(What you should do)
With the pictures omitted, output word for word the lines from the one containing "Image resolution: width=1456" through the end of the records.

(Records from a collection)
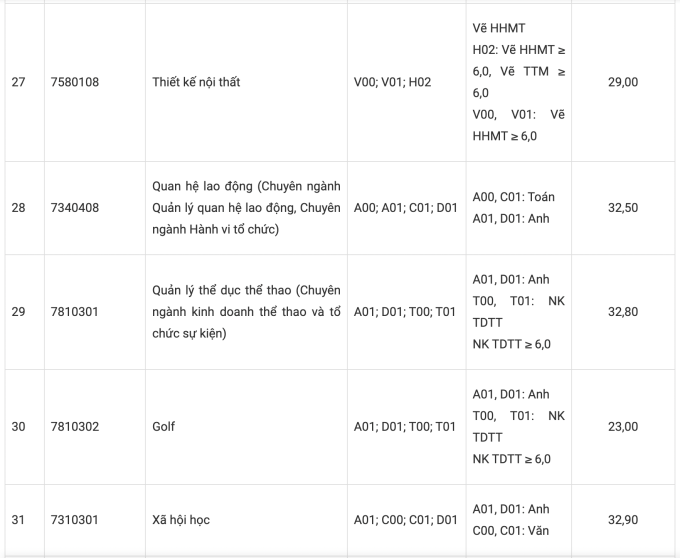Image resolution: width=680 pixels, height=558 pixels.
Task: Click row number 28
Action: (x=18, y=208)
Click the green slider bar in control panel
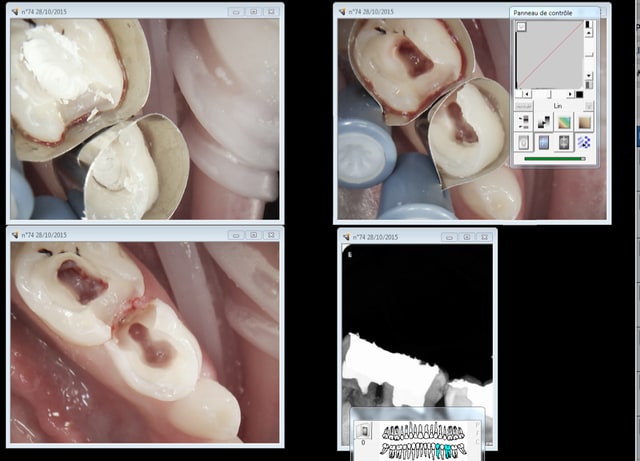The width and height of the screenshot is (640, 461). click(553, 158)
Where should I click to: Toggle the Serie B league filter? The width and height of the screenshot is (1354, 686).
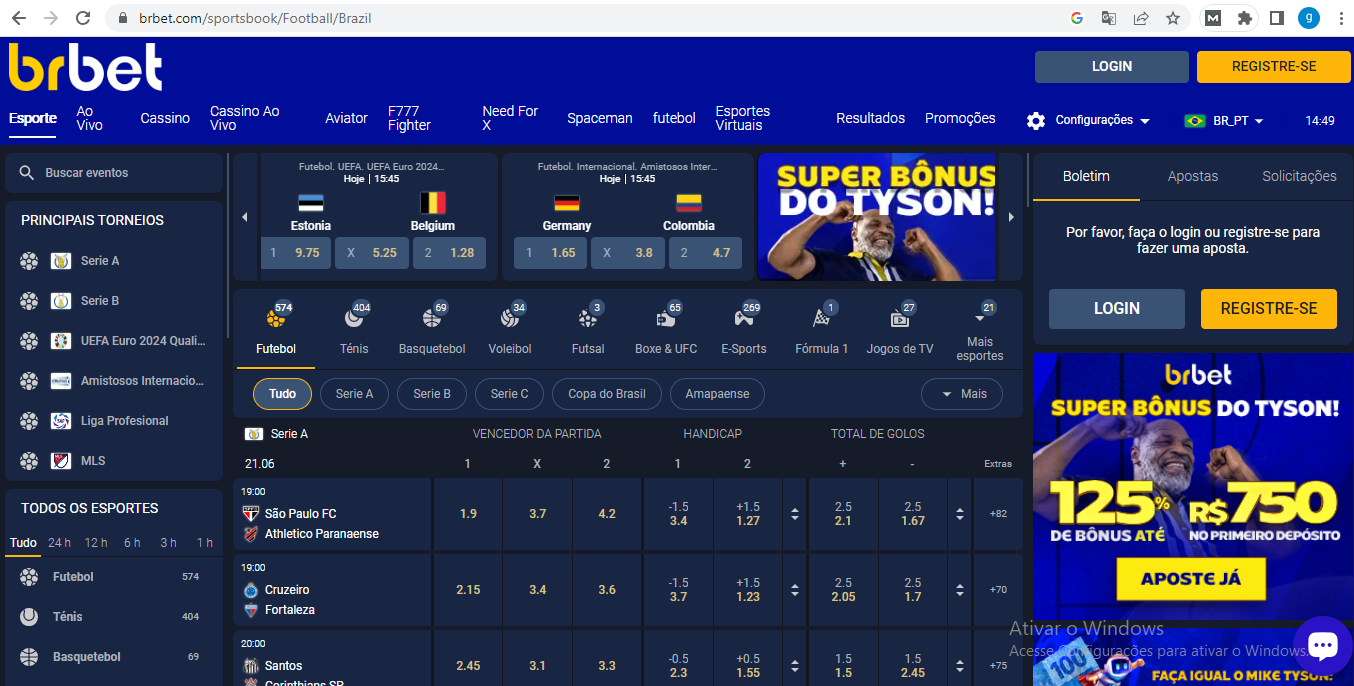click(x=431, y=394)
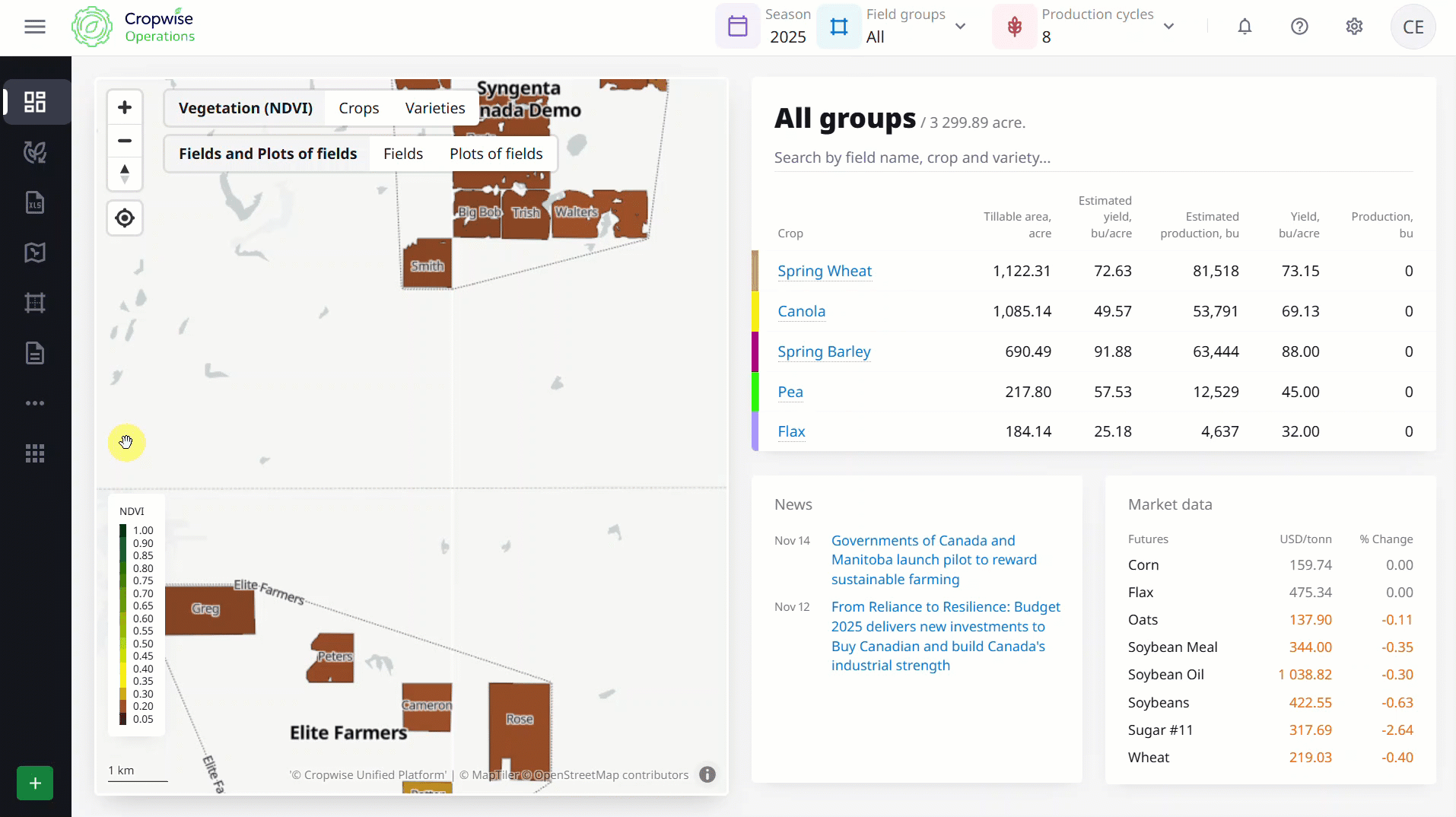Click the green add plus button
This screenshot has height=817, width=1456.
(x=35, y=783)
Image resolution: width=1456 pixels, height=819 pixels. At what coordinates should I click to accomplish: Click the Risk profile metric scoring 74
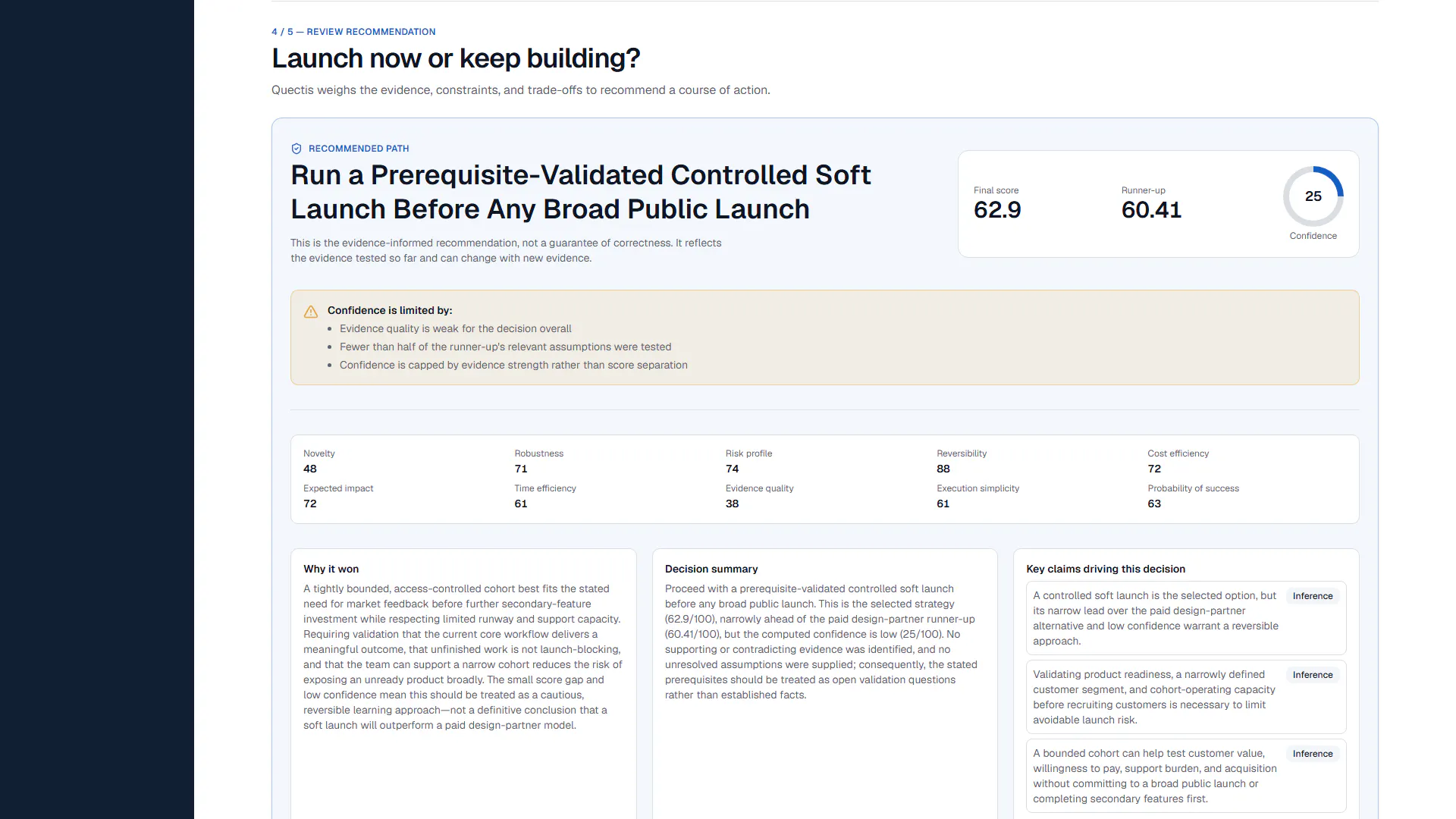pos(748,461)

(Answer for the task)
Image resolution: width=1456 pixels, height=819 pixels. At what coordinates should I click to accomplish: Click the Risk profile metric scoring 74
pos(748,461)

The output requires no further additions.